Risk prediction for stroke that relies on the prevalence of stroke billing codes as a proxy for the condition, measures the probability of stroke by aggregating data from multiple sources and using the patterns that emerge to identify who is likely to have a stroke billing code associated with them in the future. Since the billing code usually goes hand in hand with the real diagnosis, it’s taken as a reliable way to predict the probability of the condition. But the algorithms predict the probability of a billing code for a stroke rather than the stroke itself.

Understanding what the algorithms predict, or the criteria used to classify ‘risk’, is critical for deriving meaningful risk stratification.

Relying on historical data often leads to algorithmic outcomes that are imbued with systemic biases derived from the data upon which their predictions are based. These effects are either minimized or amplified by the criteria that determine ‘risk’.⁴ For example, when the cost of care is used to determine health risk, bias emerges. Acute and severe medical conditions cost the healthcare system more, so some prediction algorithms use future costs to determine risk.

In other words, the model uses the probability of incurring high medical expenses as a proxy for the probability of having a medical condition emerge or become more severe. Those who are predicted to require more spending are given a higher risk score. However, the healthcare system has historically spent less money treating marginalized groups. Not because they require less care, but because of systemic bias. In turn, the algorithms that rely on future cost as a proxy for risk give marginalized patients lower risk scores than their privileged counterparts, causing them to miss out on the potentially lifesaving early preventative interventions.

Minimizing Harm, Optimizing Solutions

Audits are one way to reduce the potential harm of biased AI outputs.

Regular audits of algorithmic outputs can be used to ensure that AI tools are measuring what they intended to and that the subsequent health risk stratification is not reproducing bias. When bias emerges in the outputs, it can be caught early and reduced before causing significant harm.

When Ziad Obermeyer and colleagues uncovered the biased outputs that were produced by using future cost as a proxy for health, they adjusted the criteria used to determine risk and saw an 84% reduction in output bias.⁴ Instead of using future cost as a proxy for health, they created an index variable that combines cost predictions with health predictions. This tweak alone improved the equitability of AI recommendations, directing early prevention interventions where they’re truly needed and saving long-term costs over time.
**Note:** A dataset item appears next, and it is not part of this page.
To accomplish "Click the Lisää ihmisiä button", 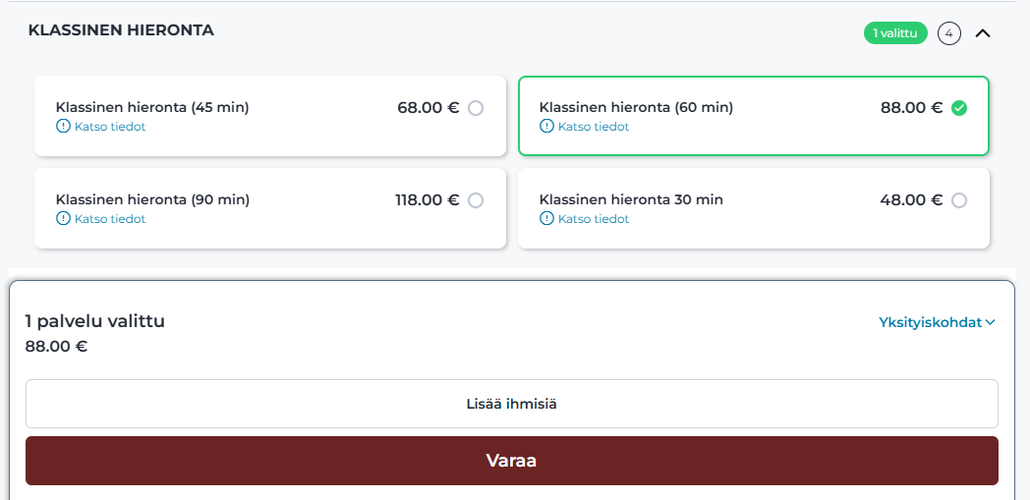I will coord(512,404).
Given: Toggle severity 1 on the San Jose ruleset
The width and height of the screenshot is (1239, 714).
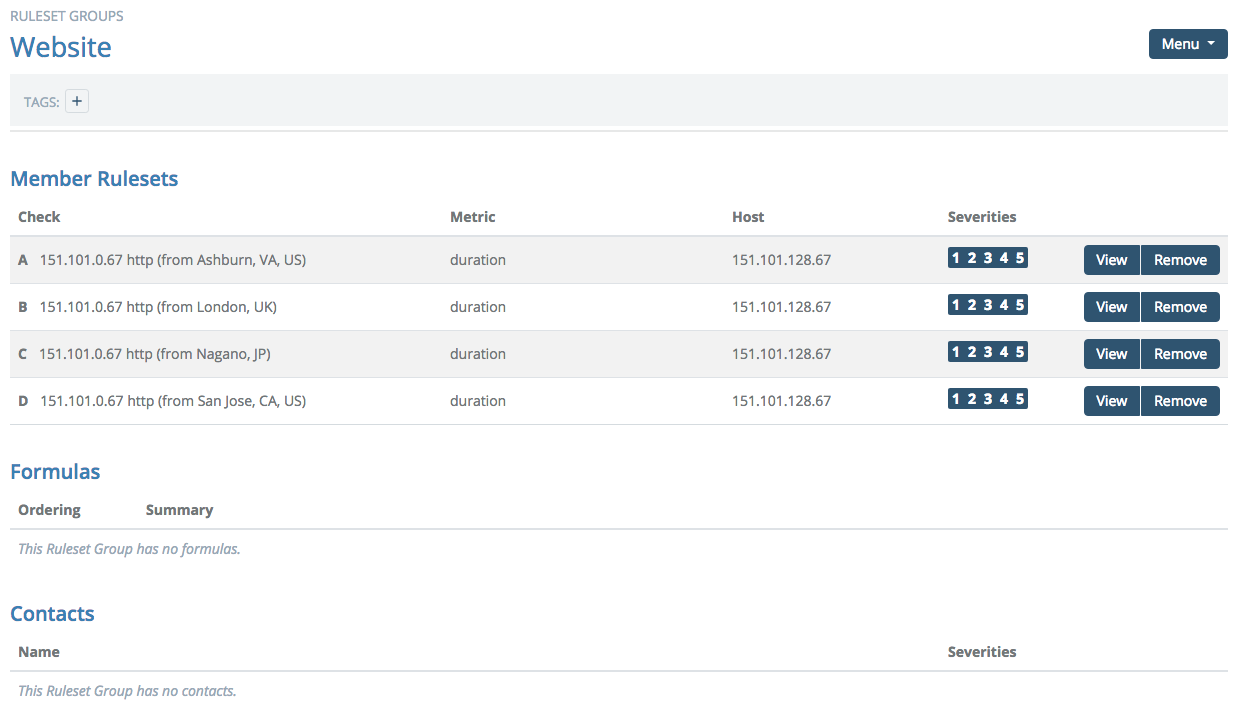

Another way to improve the risk stratification is to combine EMR data with behavioral, environmental, and patient-reported data as part of risk prediction.³ Each of these can provide information about factors that significantly impact the health of people and reduce the dependency on the healthcare system’s biased historical data.


Despite the challenges of data integration and analysis, EMRs facilitate interoperability among care providers by maintaining a shareable, secure record of a patient’s complete medical history. But beyond that, EMR data can be used to determine genuine health risks. To do so, the AI tools that derive predictions from EMR data must be trained and monitored so they don’t reproduce harmful bias, a key factor of which is choosing the appropriate criteria for classifying risk.